Maradick smiled. That was very nice. Would Clive mind Maradick speaking quite plainly? Not at all. That was what Clive wanted.
Maradick then said that it was like a fairy-tale. He had had, during the last fortnight, four fellows who wanted jobs at anything from five hundred to a thousand a year. All of them very modest. Hadn't had any experience, but thought they could drop into it. All of them done well in the war. All of them wanted to keep their parents … very creditable.
But there was another side to the question. Did Clive know that there were hundreds of men ready to come in at three hundred a year and less, men who had been in the City since nine years old, men who had the whole thing at their fingers' ends … hundreds of them … ?
"The world was made for you boys before the war. You won't think me rude, will you? You went to Eton and Oxford and learnt nothing at all, and then waited for things to tumble into your hands. That's why commercial Germany beat us all round the world. Well, it won't be so any longer. The new world isn't made for you boys. You've got to win your way into it."
"You're quite right," Clive blushed. "Thank you very much."
Maradick looked at him, and his heart warmed to him.
"Take my tip and do a working-man's job. What about house-painting, for instance, or driving a taxi? They're getting big money. Just for a bit—to try your hand."
"Not a bad idea," said Clive. They shook hands in a most friendly fashion.
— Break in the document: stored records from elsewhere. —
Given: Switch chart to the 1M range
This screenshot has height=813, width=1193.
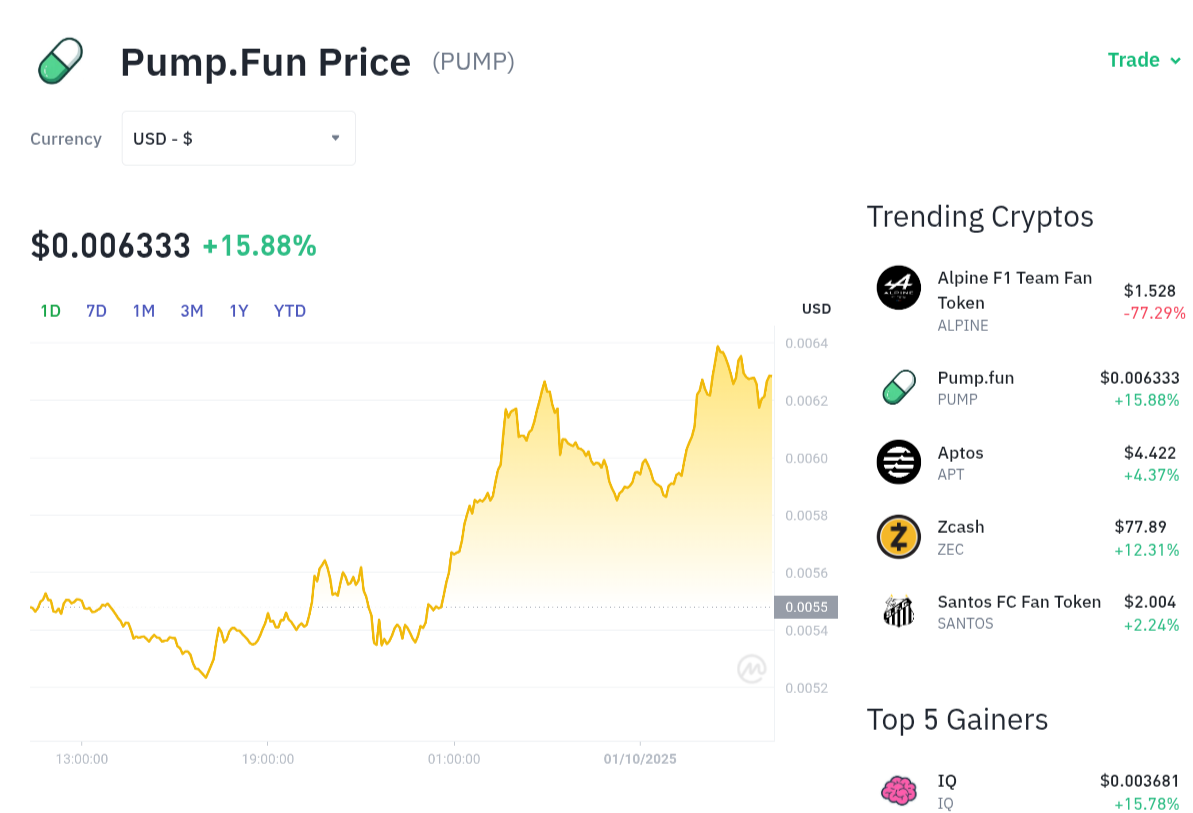Looking at the screenshot, I should pos(144,311).
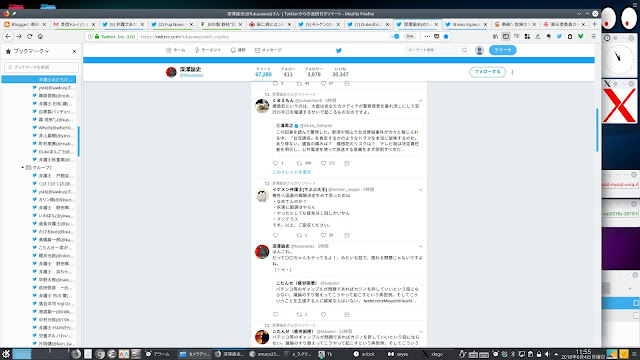Viewport: 640px width, 360px height.
Task: Retweet the tweet with 298 retweets
Action: click(x=299, y=163)
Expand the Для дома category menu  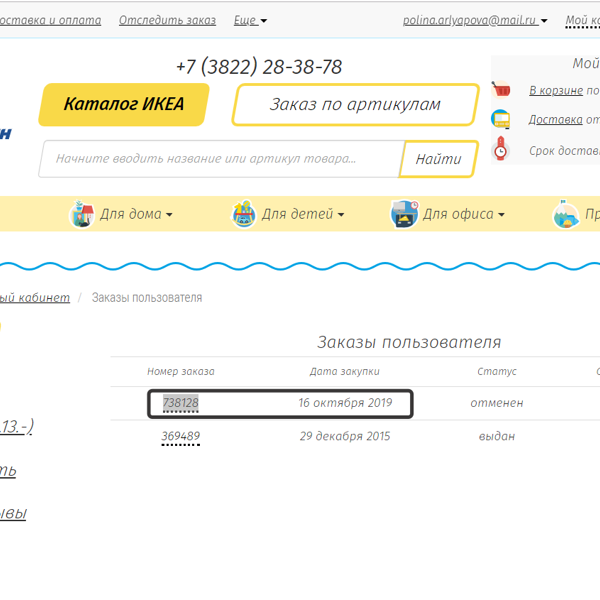pyautogui.click(x=136, y=215)
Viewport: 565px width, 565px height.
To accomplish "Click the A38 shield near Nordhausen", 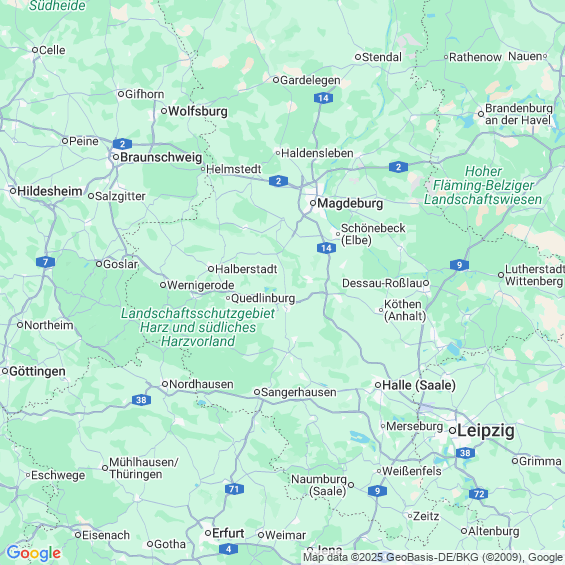I will click(x=141, y=400).
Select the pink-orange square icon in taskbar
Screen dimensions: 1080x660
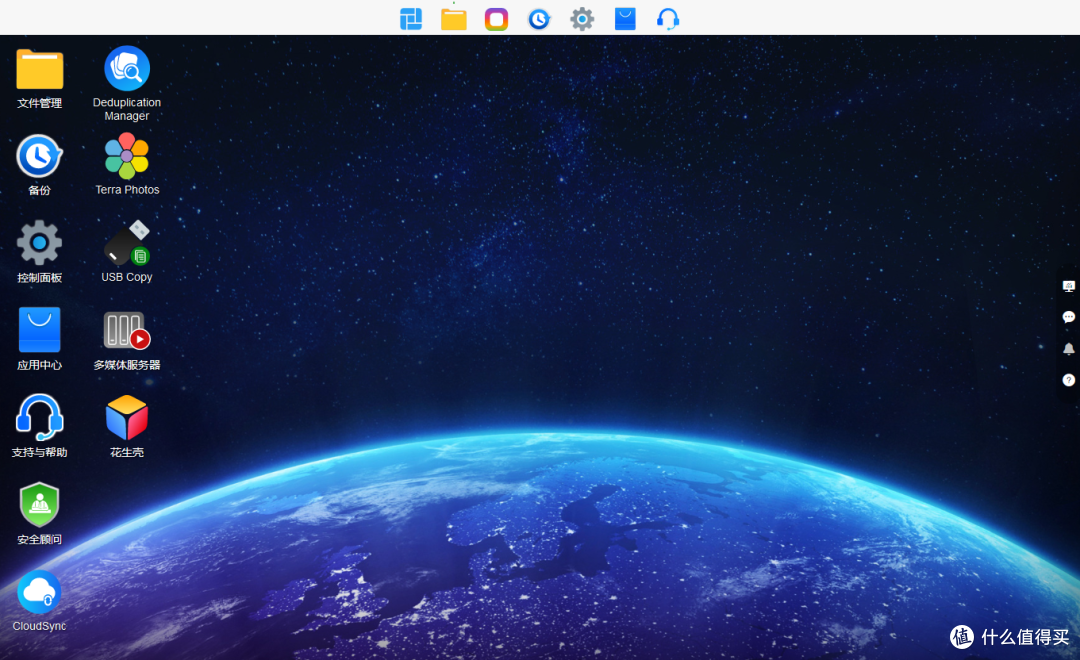(x=497, y=19)
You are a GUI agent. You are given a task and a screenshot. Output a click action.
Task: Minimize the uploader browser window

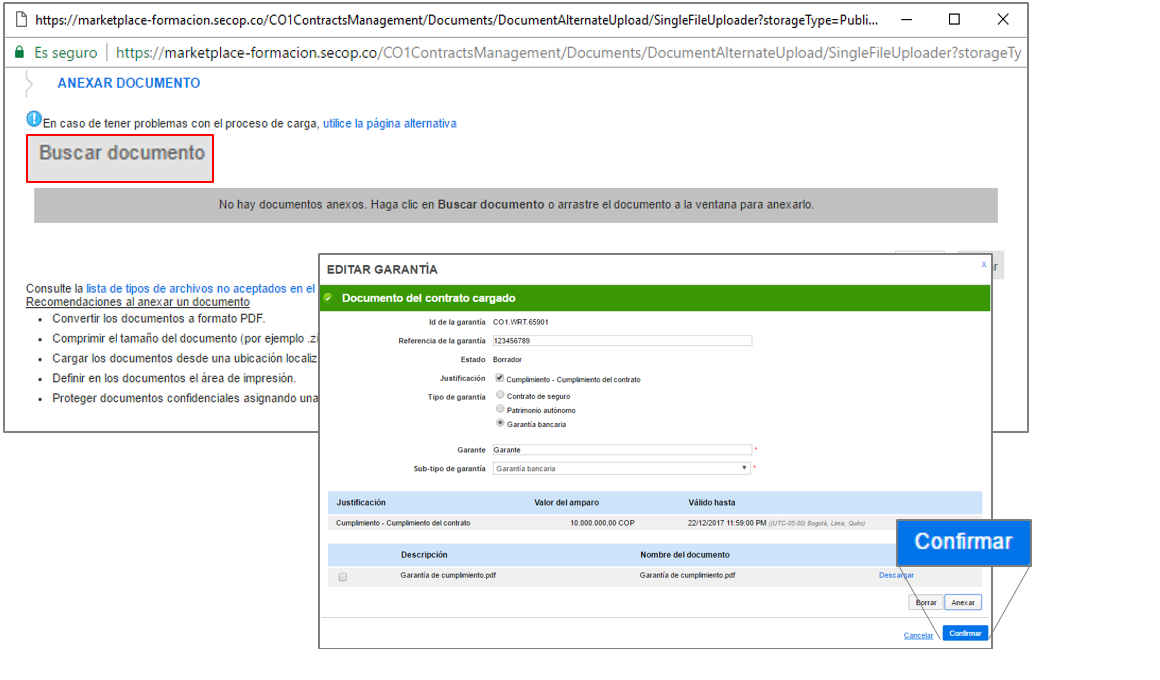(906, 19)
Maradick spoke to his partner (at lunch) about him. "Nice boy," he said. "We'll have him in here later."
Clive went back to Hortons and met there the temptation of his life in the shape of his mother.
She was looking lovely in grey silk, Parma violets, and a little black hat. She was in one of her most sentimental moods. She cried a good deal and asked Clive what he intended to do. When she asked him that, what she really wanted was that he should say that he loved her. This he did in a hurried fashion, because he wanted to tell her about Maradick. She had, however, her own things that she wanted to say, and these were, in the main, that he was "her all," that it was too awful about Dronda, that John (Lord Dronda) had simply been losing thousands over his stupid old agriculture, and, finally, that she had money of her own on which dear Clive should live to the end of his days. All this nonsense about his working, as though he hadn't done enough already with his poor arm and everything. They should go away together and have a lovely time.
Clive was tempted. For ten minutes there raged a fierce battle. He knew that what she said could be true enough. That they could go away together and spend money together, and that she would give him everything that she had, and only want him in return to say over and over again that he loved her. They would wander about, and probably he would find some rich girl who would marry him, and then he would live on her. …
While he thought this out, words poured from his mother's lips in tattered confusion. No words used by his mother ever meant what she intended them to mean. Nevertheless, the last question held the substance of them all. "And you do really love me, Clive boy, don't you?"
The "Clive boy" really settled it, although I hope and believe that it would have been settled without that. But he could not wander about Europe as "Clive boy." …
So he said: "Thanks, mother. You're a brick, wantin' me to have everything and all that. But I really won't. I'm going to settle down and work."
"Whatever at, you poor foolish darling?" asked his mother.
"At anything I can get," he replied.
She left him at last, having cried just enough to show her real emotion without damaging her unreal complexion. Her Parma violets were also intact.
He was an unkind, ungrateful son, and her heart was broken, but at the same time he was "her all," and would he lunch with her to-morrow at Claridge's?